Excerpt provided:
In 2013, La Fountain published her latest book Healthy Kitchen.

===Brand collaborations===
The majority of her time is spent in collaborating with different food brands developing new products, recipes, and doing food styling. She has done food development for the largest food corporations in Finland and also Europe, including Fazer, Café Picnic, Tabasco sauce, Bostorice, Risella, Finlandia Vodka and Valio. She's also created a menu for the Tallink Silja cruise line. La Fountain plans menus for restaurants and events, and provides cooking classes for companies at their private functions. Her latest projects include smoothies for Leader Natural Foods, a line of paninis for Snellman, and a campaign for light recipes using the products of German dairy producer Ehrmann.

===Design===
La Fountain has designed various series of tableware, glassware and textiles for the Finnish brand Luhta Home, including product lines Lotus, Baroque, Marocco and Agadir. She has also designed patterns for shoes of kitchen professionals by the Finnish Jalas footwear company.

===Modelling===
La Fountain started working as a part-time fashion model in her teens. She has since worked as a spokesperson for the shopping centre Kämp Galleria in Helsinki, the Finnish fashion brands Marimekko and Seppälä, and the Puma Women collection of PUMA in Finland. In 2013 she had a campaign with a well-known Swedish fashion company Hallens and 2014 she was the Supertalent of the month of May for big, world-known fashion brand Supertrash.

In 2012, La Fountain was voted as the Best Dressed Female at Finland's Elle Style Awards.

== Works ==
- Passion for Food. Tammi, 2010, ISBN 978-9513157333.
- à la Sara. 2013, Kustannusosakeyhtiö Otava, 2013, ISBN 978-9511278221.
- Healthy kitchen. Tammi, 2013, ISBN 978-9513173364.

== Accolades ==
La Fountain enjoys a reputation of being among the most beautiful women in Finland. In 2016, a Finnish internet discussion forum focused on football, FutisForum2, voted her as the hottest woman in Finland in a competition that lasted two weeks and included over 300 nominees. In the final of the multi-staged competition, she beat seven other contestants by gaining 21.5% of the total votes.

(Stored dataset items)
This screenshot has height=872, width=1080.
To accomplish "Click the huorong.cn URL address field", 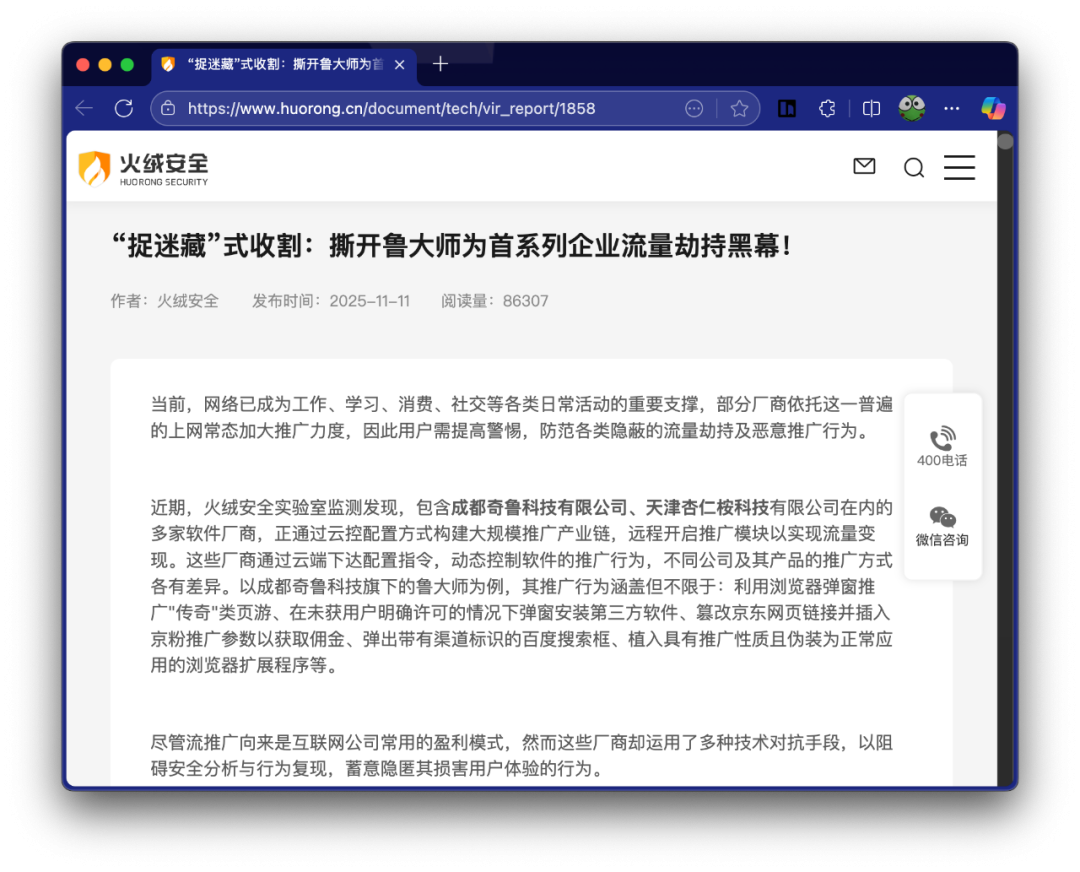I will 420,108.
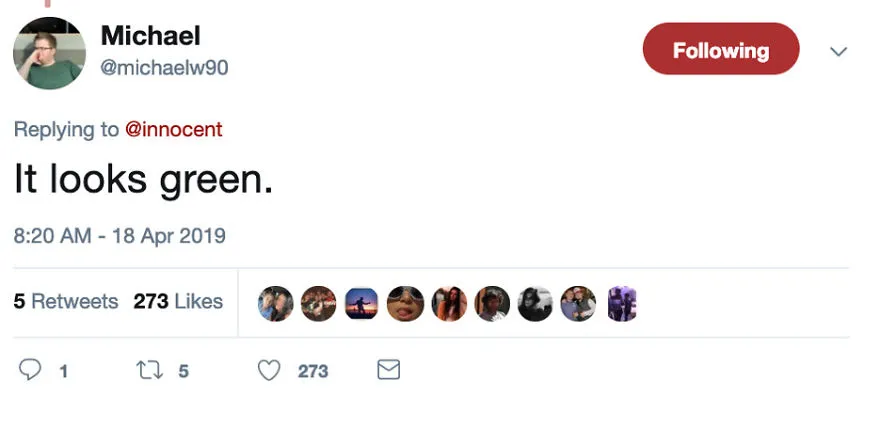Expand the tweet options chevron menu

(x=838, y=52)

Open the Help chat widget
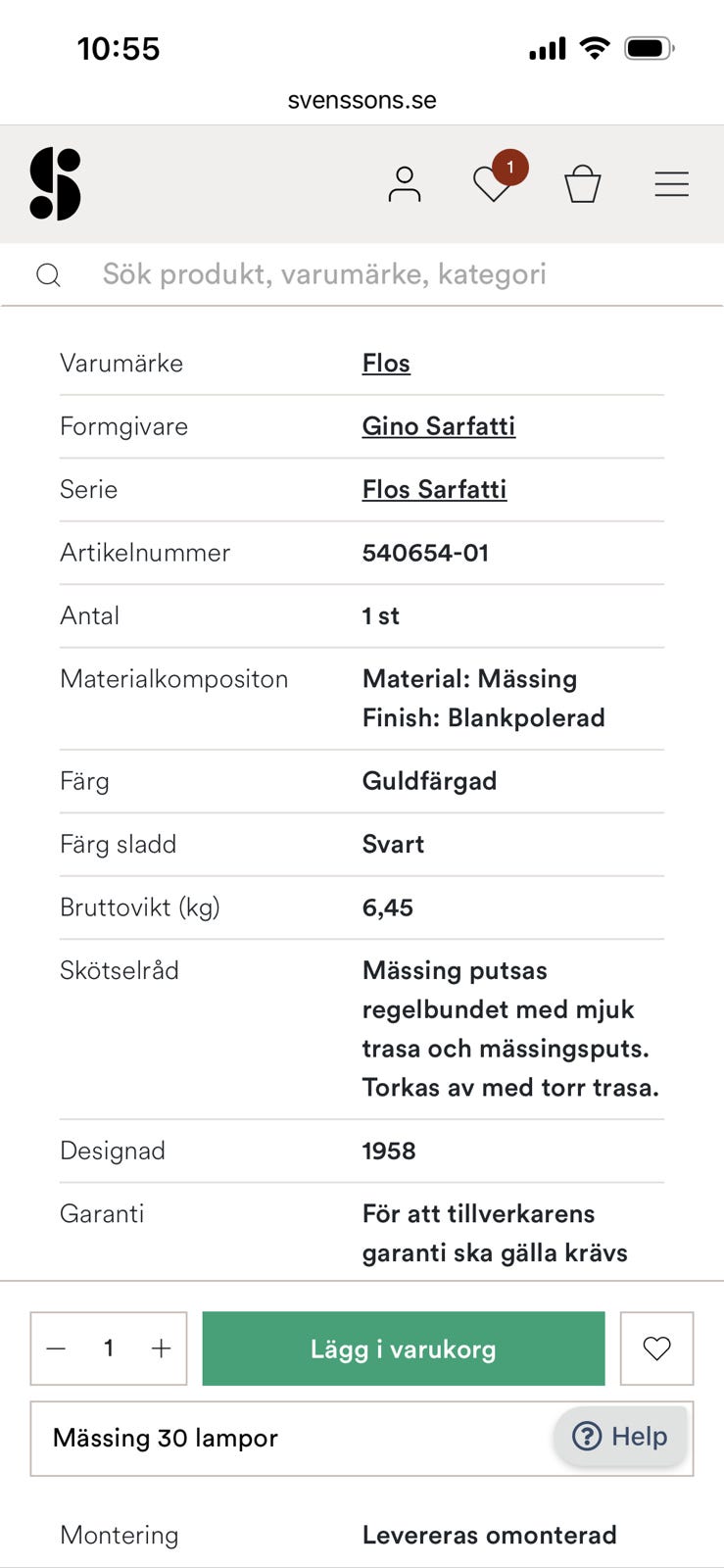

Written tasks:
1. Please edit the La Fountain article: begin at the words that have "In 2012, La", stop after "the total votes.", and replace "Tammi" with "Tammi Publishers" throughout that span.
2. According to the La Fountain article, what title was she voted in 2012?
The material isn't needed for this.

Outputs for the tasks:
1.
In 2012, La Fountain was voted as the Best Dressed Female at Finland's Elle Style Awards.

== Works ==
- Passion for Food. Tammi Publishers, 2010, ISBN 978-9513157333.
- à la Sara. 2013, Kustannusosakeyhtiö Otava, 2013, ISBN 978-9511278221.
- Healthy kitchen. Tammi Publishers, 2013, ISBN 978-9513173364.

== Accolades ==
La Fountain enjoys a reputation of being among the most beautiful women in Finland. In 2016, a Finnish internet discussion forum focused on football, FutisForum2, voted her as the hottest woman in Finland in a competition that lasted two weeks and included over 300 nominees. In the final of the multi-staged competition, she beat seven other contestants by gaining 21.5% of the total votes.

2. Best Dressed Female at Finland's Elle Style Awards.